Combining multiple multivariate integrals into a single function Let $p$ be a multivariate polynomial (with property that for any $x\in[0, 1]^n$, $p(x) \in [0,1]$). If I want to find a $g$ function such that $\frac{\partial g}{\partial x_1} = p(x)$ then clearly $g=\int p(x) dx_1$. 
Q1: Suppose, instead I have two direction vectors $u$ and $v$, and I want $(v \cdot \nabla g(x)) = p(x)$ and $(u \cdot \nabla g(x)) = p(x)$, then what should g be? I can do this for one directional derivative, but not sure how to combine for multiple directional derivatives. 
Q2: Can I go one step further, where given $q:[0,1]^n \rightarrow [0, 1]^n$, define function $g$ such that $((q(x) - x)\cdot \nabla g(x))=p(x)$? Here each $q_i$ is a polynomial again.  
 A: If you have the equation
$$
u \cdot \nabla g(x) = p(x),
$$
this can be written (as you said) as
$$
D_u g(x) = p(x),
$$
where $D_u$ is the directional derivative. This suggests that we go on that direction and see what happens. Let $x_1 = u_1 \eta$, $x_2 = u_2 \eta$ and $x_3 = u_3 \eta$, then,
$$
\frac{d g}{d\eta} = u \cdot \nabla g = p(\eta)
$$
wich is, sort of, what you require. Of course, there is more to it, as what you'r trying to solve is an uncoupled system of PDEs (one for $u$ and one for $v$), but you're lacking a second function (i.e. $g_1$ and $g_2$), so, there are going to be very strong compatibility conditions, which will condition the existence of the function $g$.
For the PDE
$$
(q(x) - x) \cdot \nabla g(x) = p(x),
$$
if $g(x)$ is a solution, then the vector $\begin{pmatrix}\nabla g\\-1\end{pmatrix}$ is normal to the surface generated by function $g$. This means that
$$
\begin{pmatrix}q(x) - x \\ p(x)\end{pmatrix} \cdot \begin{pmatrix}\nabla g\\-1\end{pmatrix} = 0.
$$
In other words, the vector $\begin{pmatrix}q(x) - x \\ p(x)\end{pmatrix}$ is tangent to it. So, we want to find integral surfaces in $\mathbb{R}^{n+1}$ such that their tangents are $\begin{pmatrix}q(x) - x \\ p(x)\end{pmatrix}$ and pass trough an initial surface 
$$
\begin{pmatrix}x_1(\xi_1,\ldots,\xi_{n-1})\\\vdots\\x_n(\xi_1,\ldots,\xi_{n-1})\\f(\xi_1,\ldots,\xi_{n-1})\end{pmatrix}.$$
This means that
$$
\begin{align}
\frac{d x_1}{d \eta} &= q_1(x_1,\ldots,x_n) - x_1, \\
&\qquad\qquad\vdots\\
\frac{d x_n}{d \eta} &= q_n(x_1,\ldots,x_n) - x_n, \\
\frac{d g}{d \eta} &= p(x_1,\ldots,x_n),
\end{align}
$$
where
$$
\begin{align}
x_1\big|_{\eta = 0} &= x_1(\xi_1,\ldots,\xi_{n-1}),\\
&\,\,\vdots\\
x_n\big|_{\eta = 0} &= x_n(\xi_1,\ldots,\xi_{n-1}),\\
g\big|_{\eta = 0} &= f(\xi_1,\ldots,\xi_{n-1}).
\end{align}
$$
In order to have a solution, you need:


*

*That the system of ODEs is solvable (existence).

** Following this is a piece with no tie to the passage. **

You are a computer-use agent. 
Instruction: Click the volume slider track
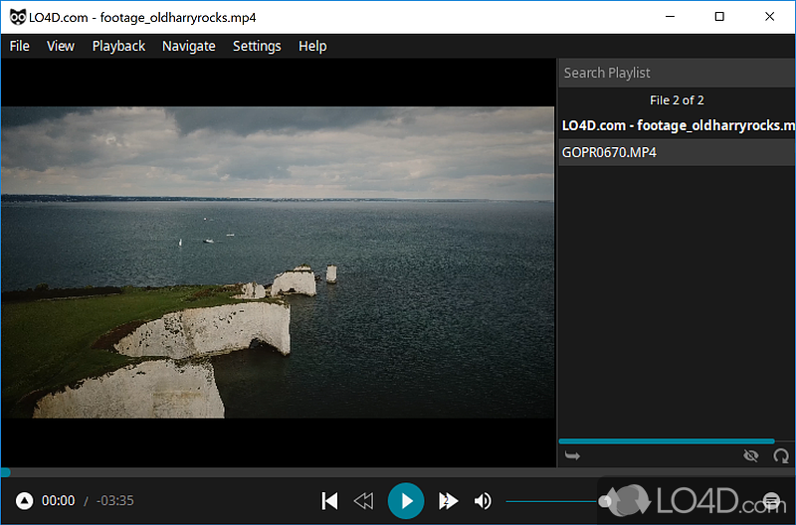552,501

*That the transformation $(x_1,\ldots,x_n) \to (\xi_1,\ldots,\xi_{n-1},\eta)$ is invertible (this condition ensures that you actually have a surface [i.e. its normal is well defined] and that you can go from the parametric surface representation of the solution to the function $g = g(x_1,\ldots,x_n)$).


Is pretty straight forward to prove that if 1. and 2. are satisfied, then $g$ is the solution (modulo uniqueness) of the PDE.
You can check this for $q(x) - x = u$.